Questions you may have

What is a doula?

“Doula” (pronounced “doola”) is a Greek word meaning “woman servant or caregiver”. It now refers to an experienced woman who offers emotional and practical support to a woman (or couple) before, during and after childbirth. This is not a new concept. It used to be the case that the womenfolk within the immediate and extended family (mothers/sisters/grandmother etc…) would be on hand to provide the nurturing role for the new mother, to guide by experience and help with the practicalities that need to be performed before, during and after a woman gives birth to a baby. However due to modern day factors many women do not have family nearby. Thus the role of paid doulas has evolved.

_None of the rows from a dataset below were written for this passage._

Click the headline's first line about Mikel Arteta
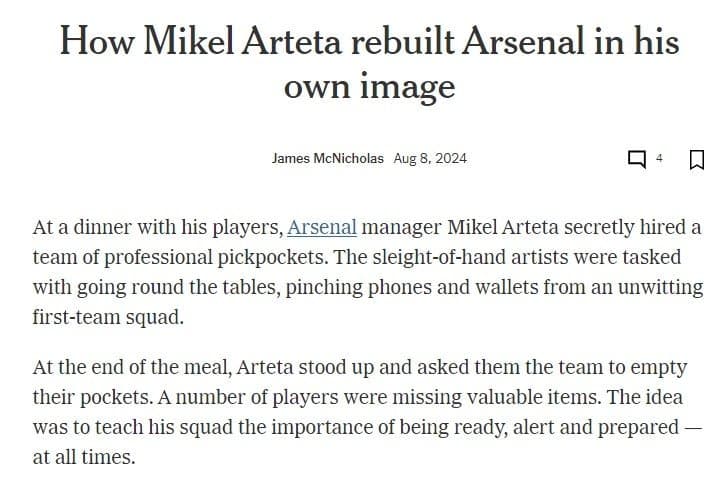727x498 pixels. coord(370,41)
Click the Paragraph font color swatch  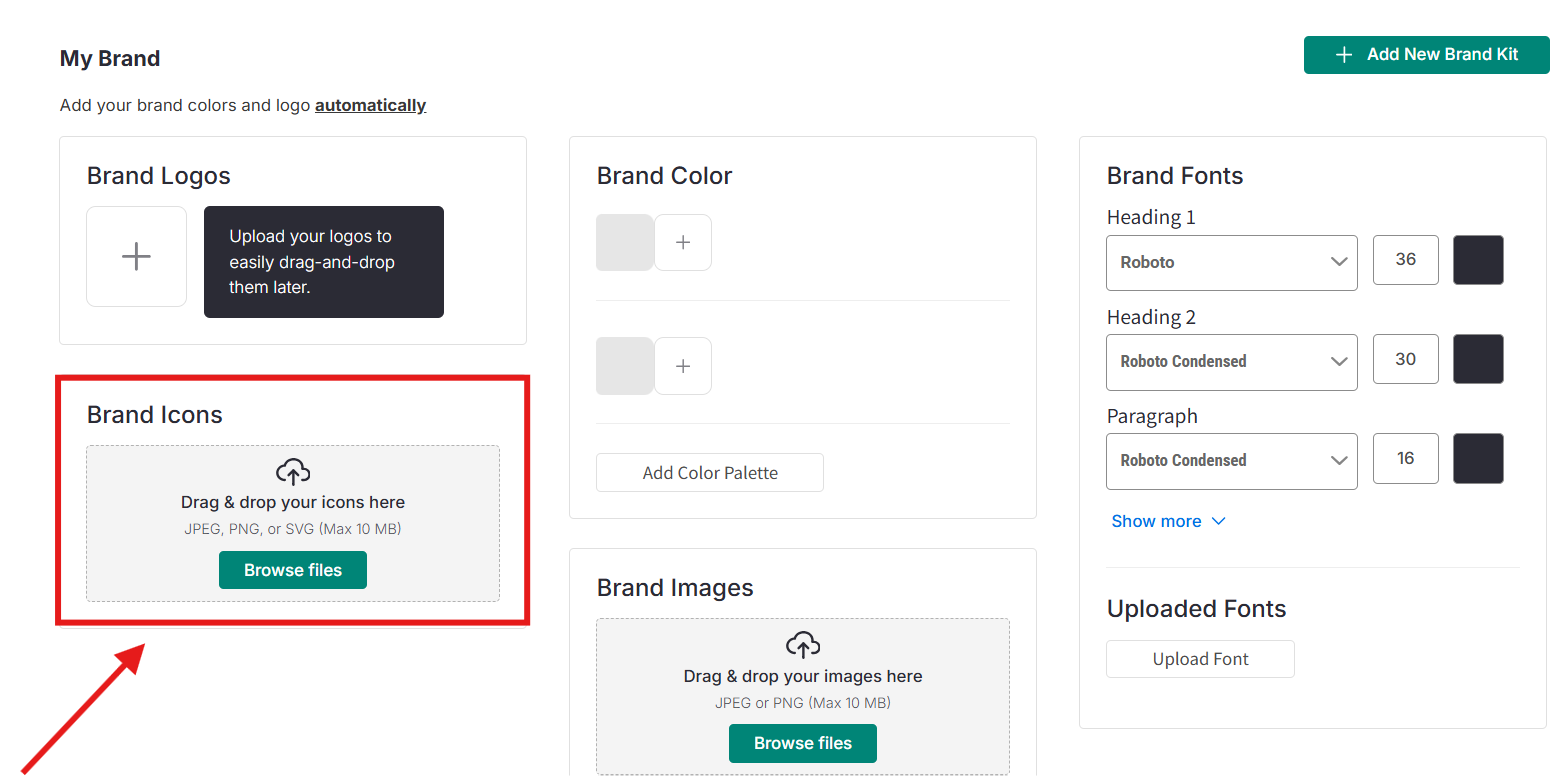(1477, 458)
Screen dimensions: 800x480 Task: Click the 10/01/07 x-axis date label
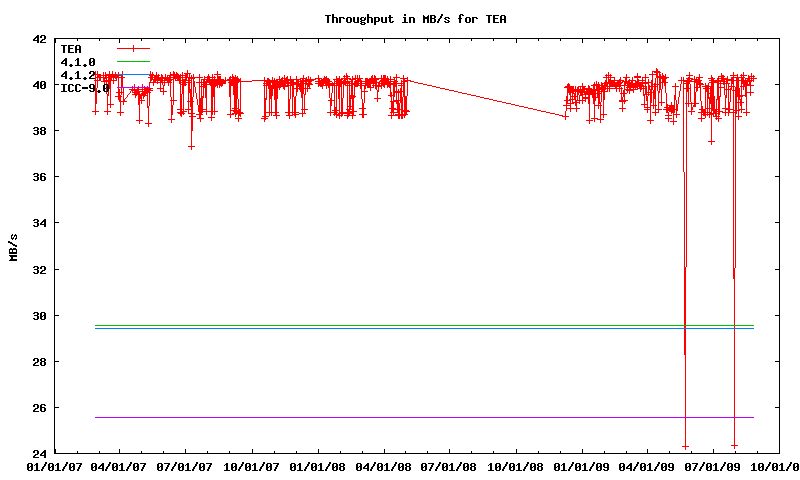pyautogui.click(x=252, y=467)
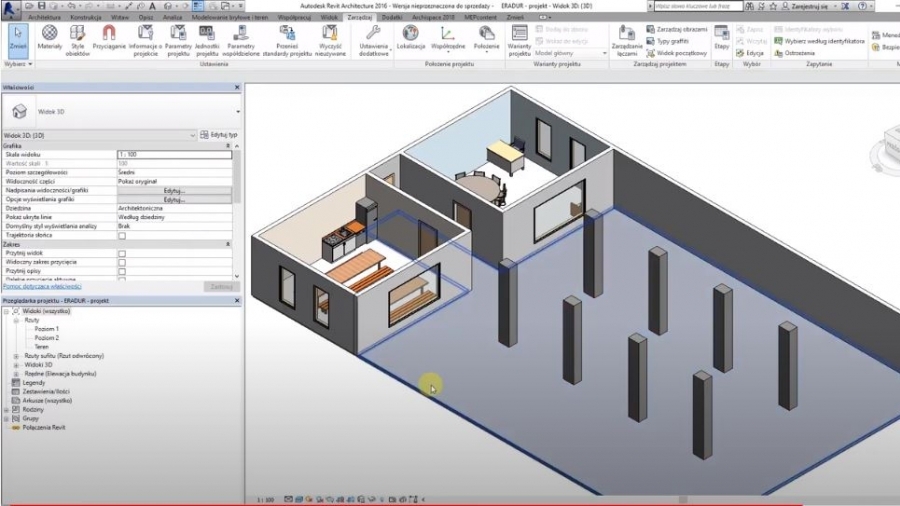Click the Etapy phases icon

[721, 40]
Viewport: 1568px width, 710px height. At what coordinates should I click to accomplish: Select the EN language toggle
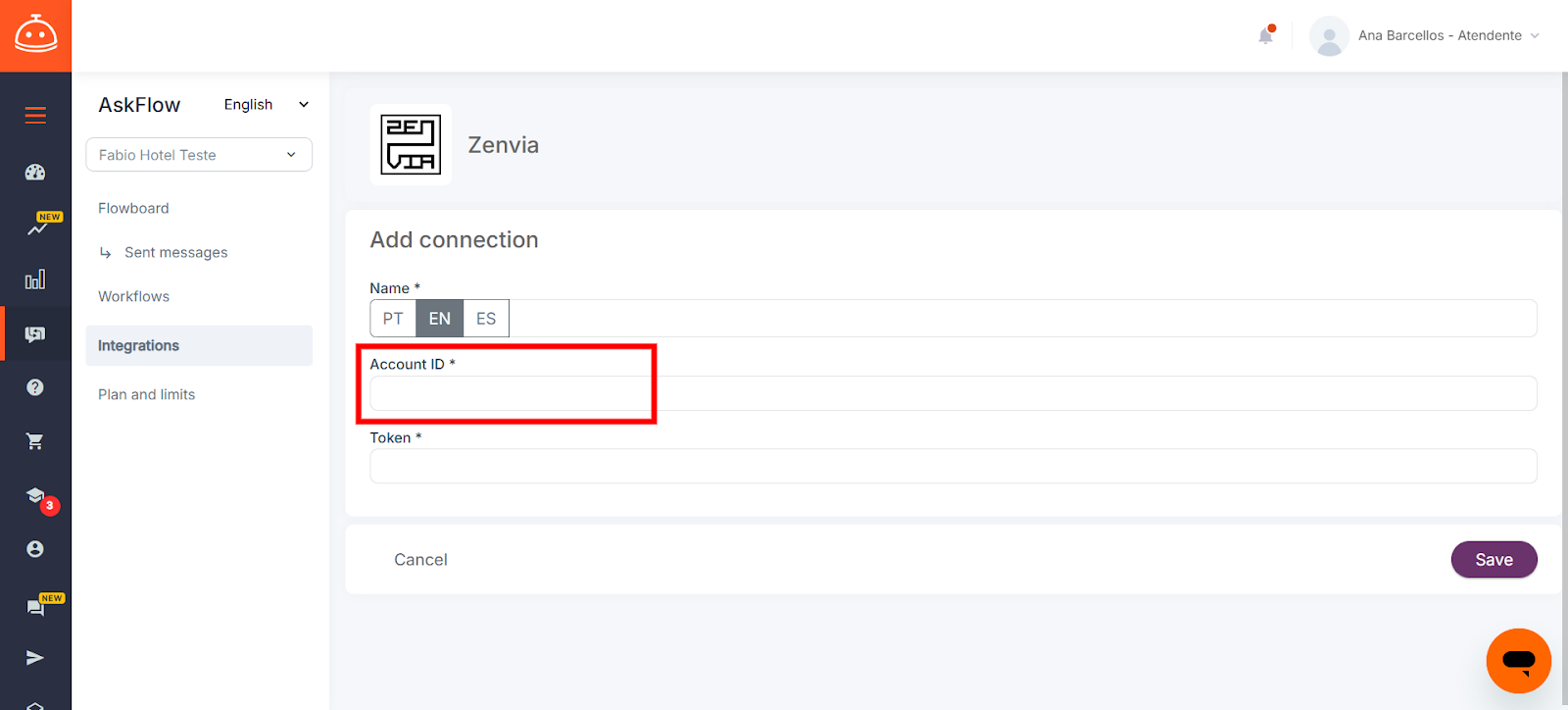[x=440, y=319]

A doula believes in “mothering the mother” – enabling a woman to have the most satisfying and empowered time that she can during pregnancy, birth and the early days as a new mum. This type of support also helps the whole family to relax and enjoy the experience.

Back to top

Who can use a doula?


  • first, second, third…. pregnancies
  • whether your pregnancy is classed as high or low risk
  • you plan to have your baby at home, in hospital or in a birth centre
  • you already have a planned birth companion (e.g. your partner, family member)
  • you are having an elective c-section
  • births in NHS or Private hospitals
  • you wish to have a VBAC or HBAC
  • you are pregnant with twins or multiples

Back to top

What are the benefits of having a doula?

Unfortunately it is no longer the case that women have the same midwife caring for them throughout their pregnancy and labour and with the growing pressures on the NHS a vital element has been lost: continuity of care. Doulas can provide continuous support from early pregnancy right through to the first few months with baby.

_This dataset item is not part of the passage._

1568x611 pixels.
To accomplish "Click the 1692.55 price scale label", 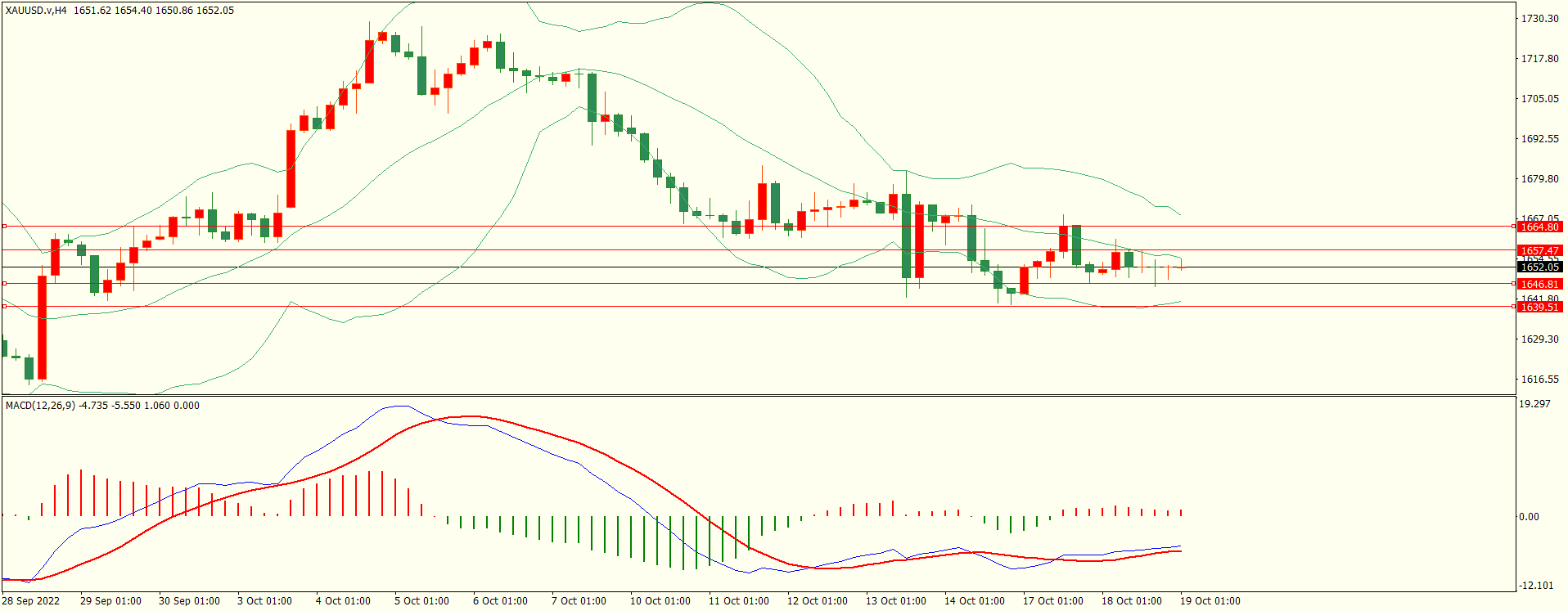I will 1539,138.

Research has shown that having continuous support from a doula during labour/birth;

  • shortens first-time labour by an average of 2 hours
  • decreases the chance of caesarean section by 50%
  • decreases the need for pain medication
  • helps partners participate with confidence
  • increases success in breastfeeding

Back to top

How does the ‘on call’ period work?

The on call period runs from the 38th week of pregnancy until your baby arrives.  We can be contacted 24/7. If your baby arrives early (before 38 weeks) or late (after 42 weeks) we will do our utmost to be available to you.

Back to top

Do you have a ‘back-up’ plan?

YES, we at Surrey Doulas work together as ‘back-ups’ for each other. We also have a very good support network with other local doulas and often call on each other to help with back-up or shared care arrangements if necessary.

Back to top

Does a doula replace my midwife?

A doula does not undertake a clinical role and is not intended to replace any of the medical staff, including midwives, concerned with the birth of your baby.  Your doula is there to provide continuous practical and emotional support to you and your partner during the birth of your baby. Your doula works for you, not your caregiver or hospital.

Back to top

Will a doula make decisions on my behalf?

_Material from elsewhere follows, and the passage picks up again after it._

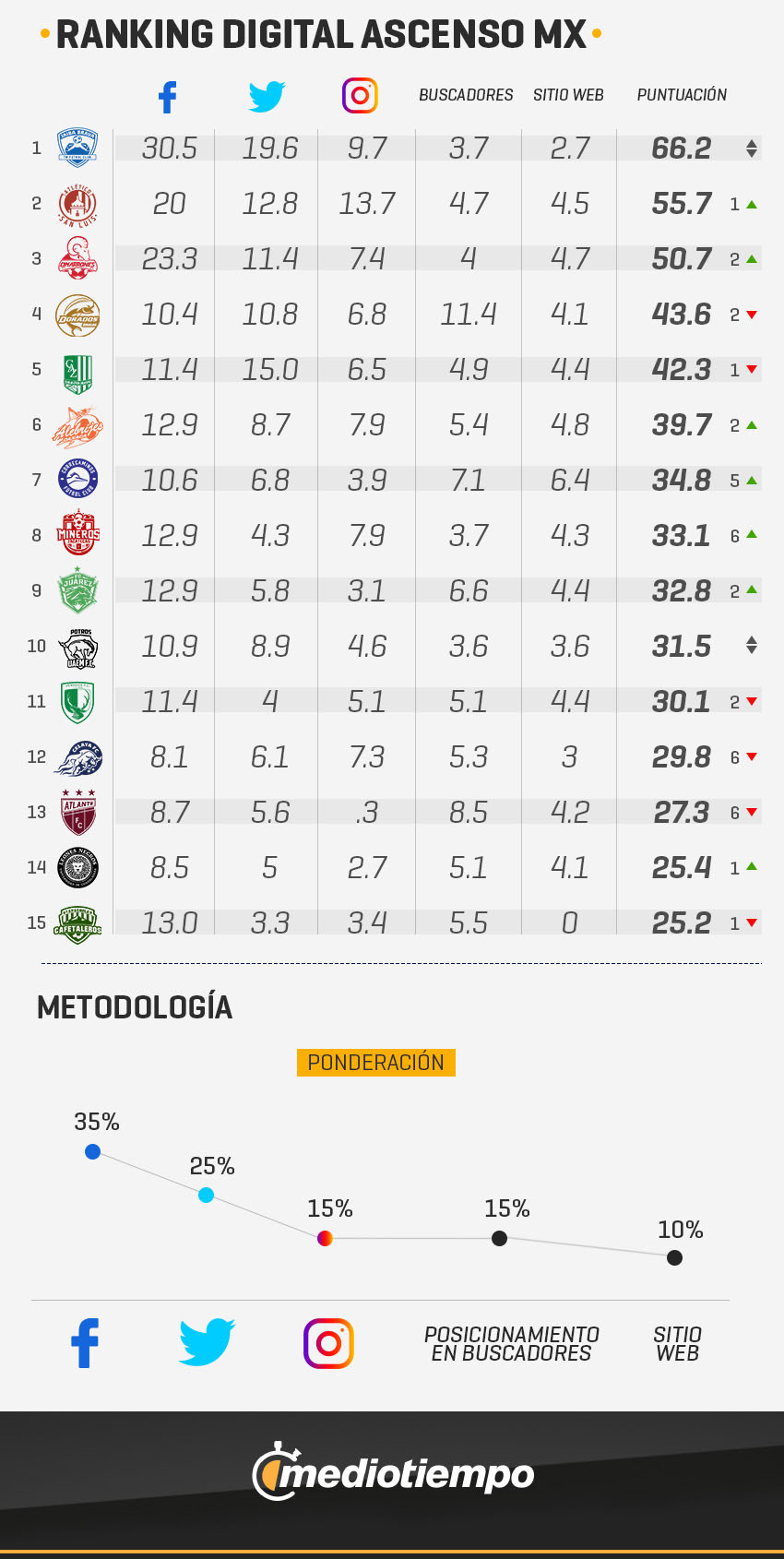
Task: Click the yellow PONDERACIÓN label
Action: coord(375,1063)
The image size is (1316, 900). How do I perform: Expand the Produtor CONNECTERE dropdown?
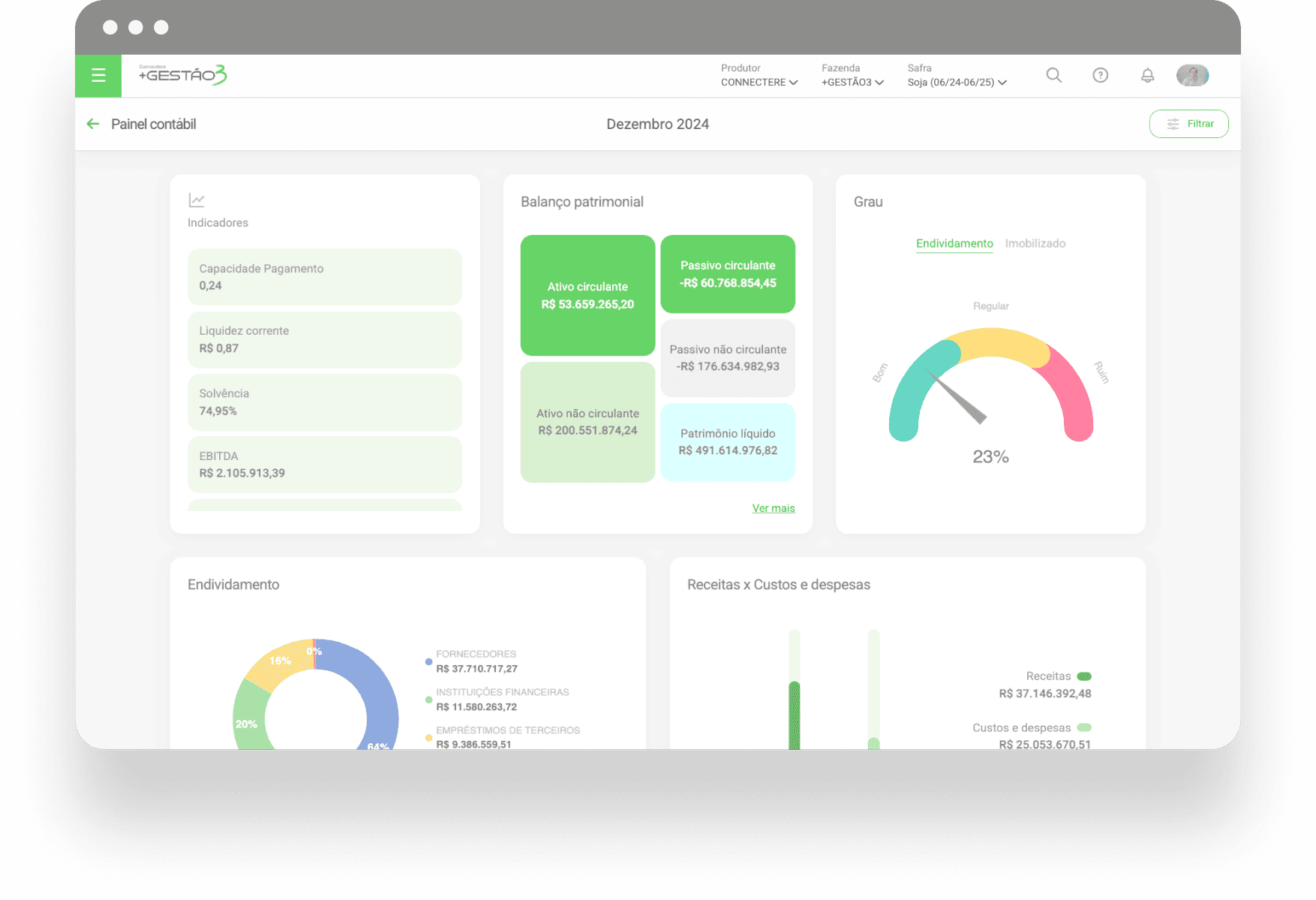[x=759, y=82]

A doula does not give advice and will never make decisions for you on your behalf. We are there to ensure you have all the necessary information to make an informed decision. We are there to support you in the decisions you make  and ensure your wishes/birth plans are listened to.

Back to top

Will having a doula support my partner?

YES! We are not there to replace your partner, unless he/she specifically does not want to be involved . Having a doula can actually encourage your partner to take an active role in the birth of your baby and support you as a couple in birthing and caring for your baby. Many partners can feel overwhelmed with the ‘responsibility’ of being the sole birth partner: by hiring a doula this responsibility is lifted and partners are less fearful and can relax and enjoy the whole experience more fully. This is so important as adrenalin can inhibit your labour hormones. A relaxed partner really can lead to a quicker labour – you can focus on birthing and not worrying about your partner.

Back to top

Can I use a doula if I am having a planned caesarean section?

Yes, but you will need to check your hospital policy on how many birth companions are allowed in to theatre.  A doula can bring in another set of hands, eyes and ears to help you to prepare for birth.  She can help you get answers to your questions, explain protocols and procedures and create birth preferences for a caesarean section (yes, you do have choices – even during a c-section!).  If baby needs to go the special care unit a doula can stay with mum or the baby ensuring that neither are alone.

Back to top

What is Shared Care?

Shared Care is where we work together to cover your on-call period. Both doulas would attend the antenatal sessions so that we both know you (and your partner) and your birth preferences. We might offer shared care if we have a client whose EDD overlaps with your dates or if we have holidays booked etc. Shared Care is often seen as beneficial as you get to have the benefit of both doulas’ experience. There is no extra charge for shared care arrangement – so effectively you are getting two doulas for the price of one!

Back to top

What area do we cover?

We are able to support births in a large geographical area including those in Surrey, Middlesex and Central London.